Jean-François CAILLARD, PU-PH, Service Médecine du travail et Pathologie professionnelle, CHU de Rouen, Président de séance de la dernière session a conclu ainsi :

Il ne faudrait pas que le service offert se délite.
Les médecins entrés dans le métier il y a plus de 36 ans avaient la mission de prévenir toute altération de la santé et leur responsabilité était immense.
Les missions sont maintenant partagées. La médecine du travail va-t-elle « en voir 36 chandelles » ?
Il ne faut certes pas y voir la mort de la médecine du travail mais une métamorphose de la profession. La réglementation va permettre d’évoluer. Certains médecins le regrettent, d’autres « sentent le vent d’une nouvelle vie », les derniers se sentent soulagés.
Un nouveau challenge s’offre à tous les participants. Il faut accueillir les nouveaux professionnels (avec leur atout essentiel qui est leur jeunesse), catalyser les nouvelles coopérations dans un cadre non forcément hiérarchique.

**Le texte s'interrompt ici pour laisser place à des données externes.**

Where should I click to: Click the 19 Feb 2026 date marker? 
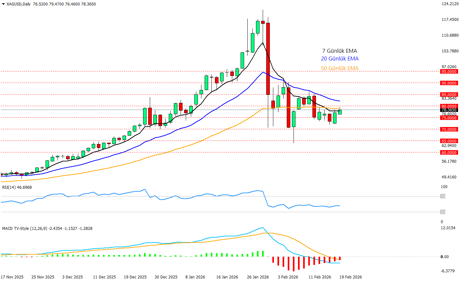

Tous les talents sont appelés pour participer au choix des Projets de Service sur des risques identifiés par les médecins du travail.
Si les services ne sont par force de propositions, qu’adviendra-t-il ?
Les SIST doivent se mobiliser et faire preuve d’imagination pour attirer les jeunes étudiants vers la carrière de médecin du travail.
Le rôle des gestionnaires est également important : offrir les ressources nécessaires en moyens humains, financiers et logistiques.

Mais « le nombre inhabituel de participants n’incarne-t-il pas le souffle qui anime cette profession ? » a conclu de manière très positive, Monsieur Jacques TEXIER.